In religious instruction classes at elementary school I was much taken with the description of the Holy Spirit. It was a real treat to hear our teacher relate, as only she could, the events of the Pentecost, when the disciples were endowed with the Holy Spirit and tongues of flame descended upon their heads. All at once they were able to speak and understand every language. I studied the illustration by Gustav Doré in the Family Bible. I could do better than that, I thought. I drew that same picture again and again: people with huge fires blazing on their heads. The teacher could not help laughing, but for me this was something to aim for, a sudden longing. How was I to acquit myself, how to utilise my gift, such that I too would be crowned with flame, become a torch. Be understood by all. Or, more importantly: understand others.
Maybe that was why I went into television: to be able to work with such a bright, such a far-reaching light — with fire, you might say. With communication. Spirit. I remember my father and what he said when he converted air into music at the organ. Now I could say the same thing myself: ‘My work has to do with true inspiration.’

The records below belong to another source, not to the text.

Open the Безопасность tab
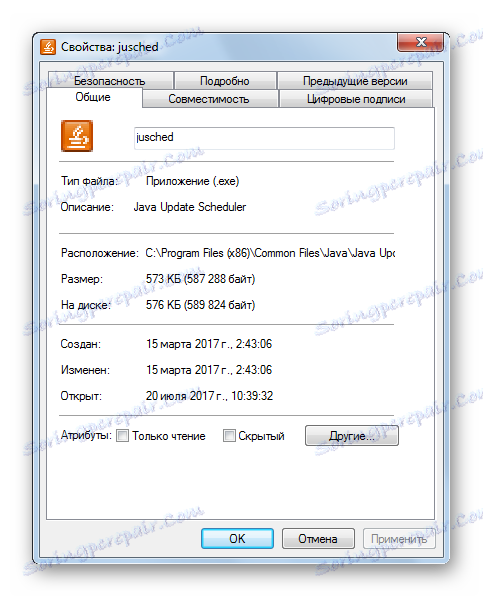 coord(110,81)
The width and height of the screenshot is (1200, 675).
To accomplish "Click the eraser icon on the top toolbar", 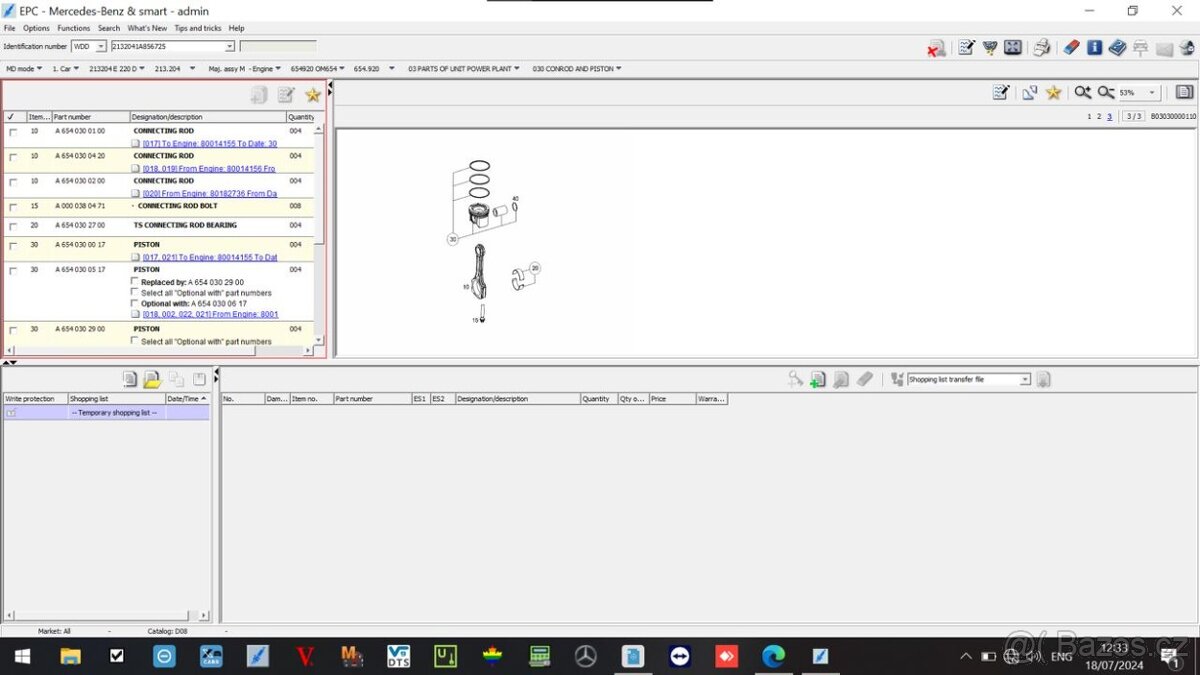I will pyautogui.click(x=1070, y=47).
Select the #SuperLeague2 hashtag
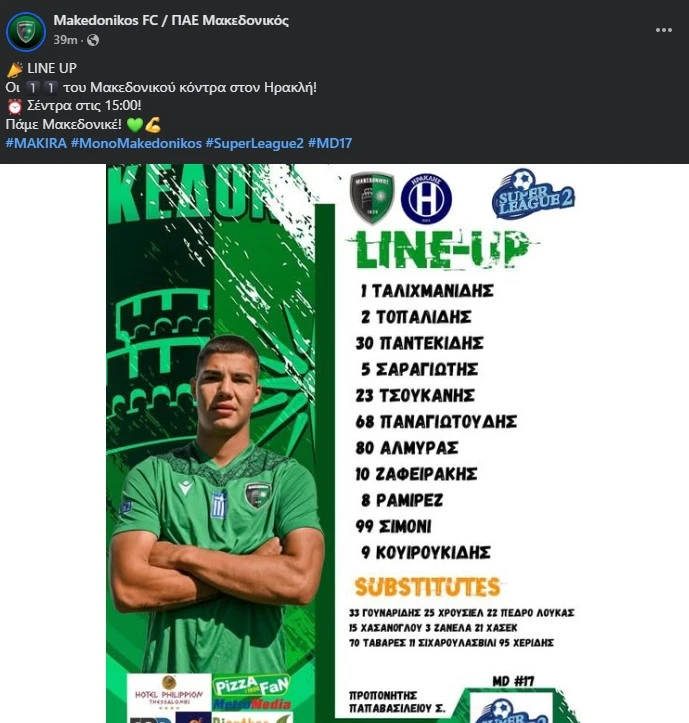This screenshot has width=689, height=723. click(254, 143)
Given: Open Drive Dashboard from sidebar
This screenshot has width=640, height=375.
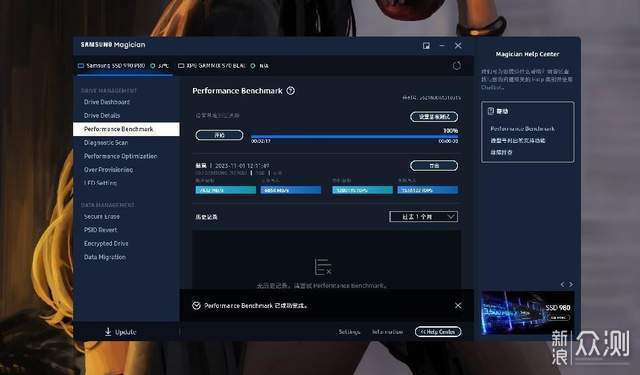Looking at the screenshot, I should tap(107, 102).
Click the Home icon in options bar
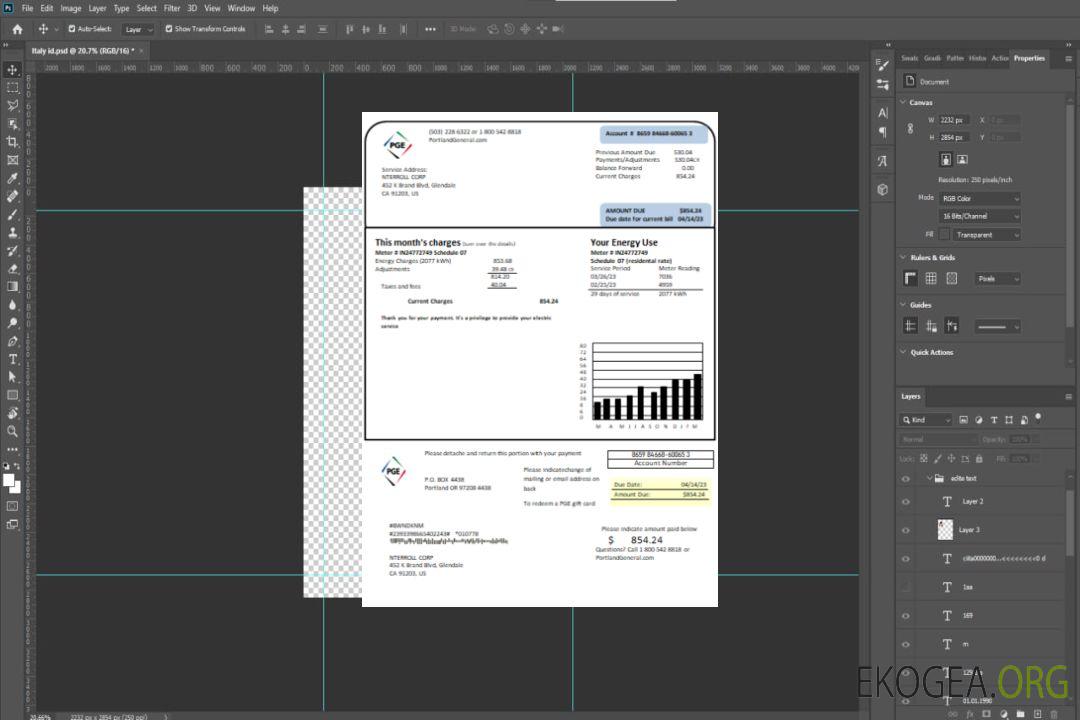This screenshot has width=1080, height=720. pyautogui.click(x=17, y=29)
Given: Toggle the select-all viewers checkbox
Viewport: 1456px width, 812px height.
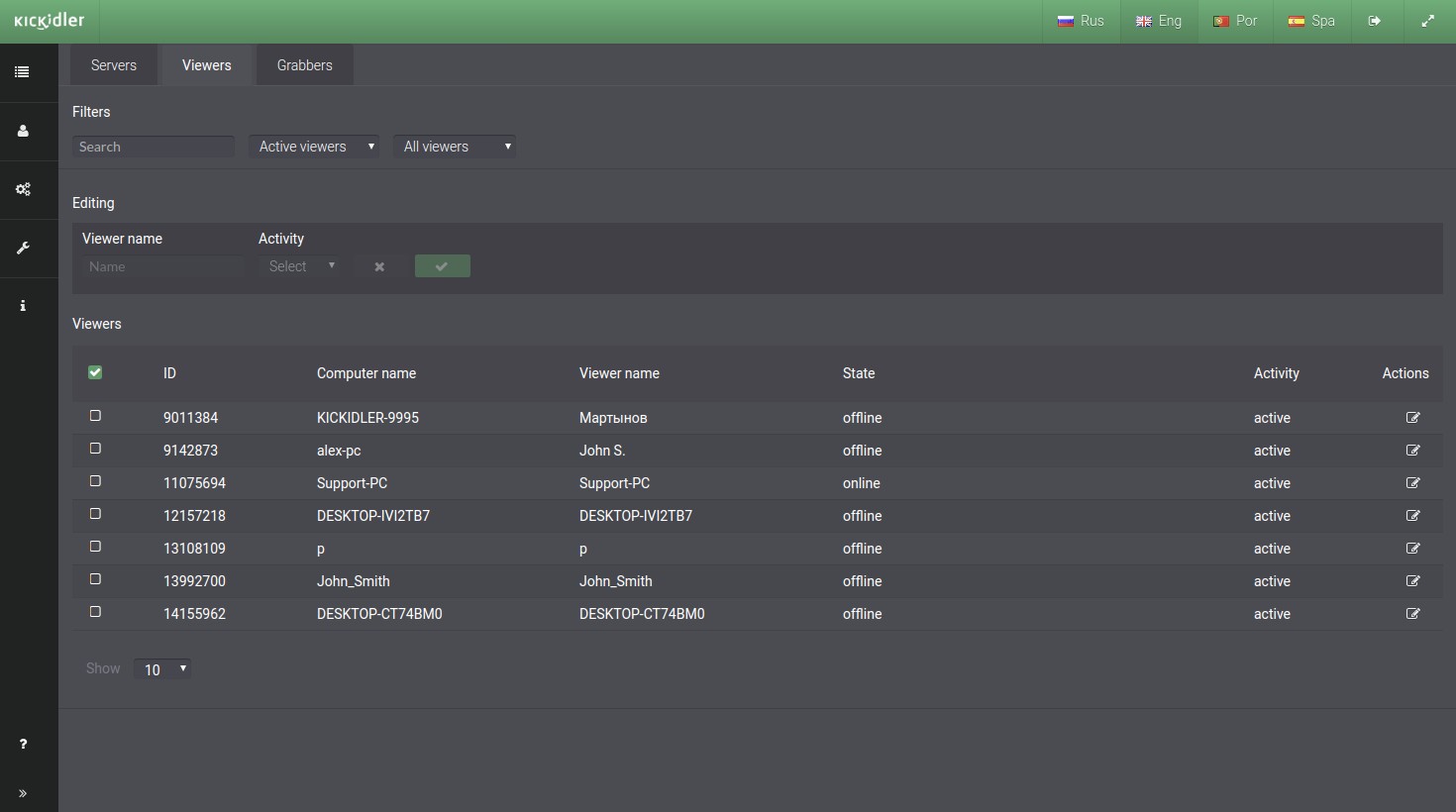Looking at the screenshot, I should click(x=95, y=372).

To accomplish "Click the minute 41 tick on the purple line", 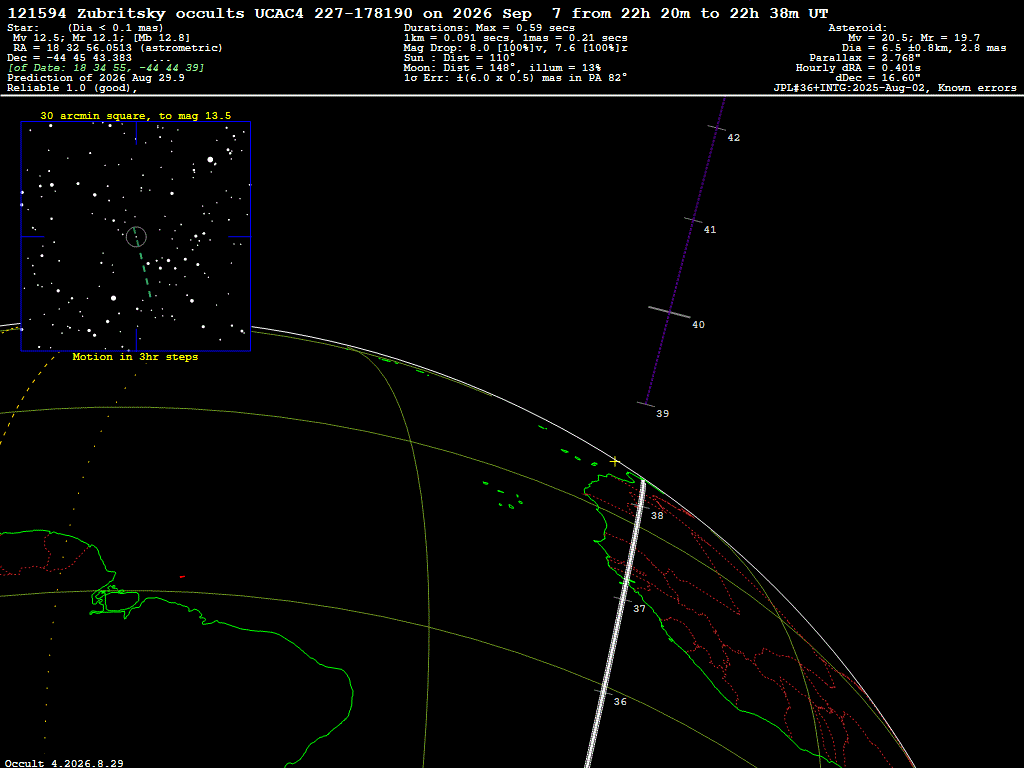I will (x=694, y=220).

Much has been said about the television series Thinking Big . Much has also gone unsaid. In 1989 the walls came tumbling down all across Europe. Even in the grey, dreary Soviet Union which I had once visited the colours began to peep through, those that had been lying dormant, in the underground at least. But that year also saw the fall — one almost as momentous — of a wall of sorts in Norway, in Festung Norwegen. The Thinking Big series made the country open up, if only for a very short while. People pointed this out, almost incredulously, in newspapers, discussed it on television. One comment from that year stuck in my mind, one of the greatest compliments I have ever received, as it happens: ‘These programmes have engendered a new mood of tolerance in Norway, they have led to a new mode of communication with the world around us. Only a truly inspired work could have such an effect.’
How paradoxical. So why all this difficulty in getting through to a person whom I only needed to put out my hand in order to touch.
I had been looking forward to working on Lars Skrefsrud, the thief and jailbird who became Norway’s most famous missionary. Not even the religious aspect of the subject could put me off. Television was the perfect medium for this. At the sight of satellite receivers — we see them everywhere we go here in the Sogn area too — I always find myself thinking that television is the religion of our times, that these dishes are the private domes under which people worship their new god. In more misanthropical moments I am inclined to feel that the TV room has become the poor man’s Nirvana, a place in which we can empty our heads of all thought, step into the Void, switch off completely. If that is so, then it is also the fault — and possibly the boon — of the programmes being shown. The majority of television channels see it as their job to induce people to cut off, and out, completely.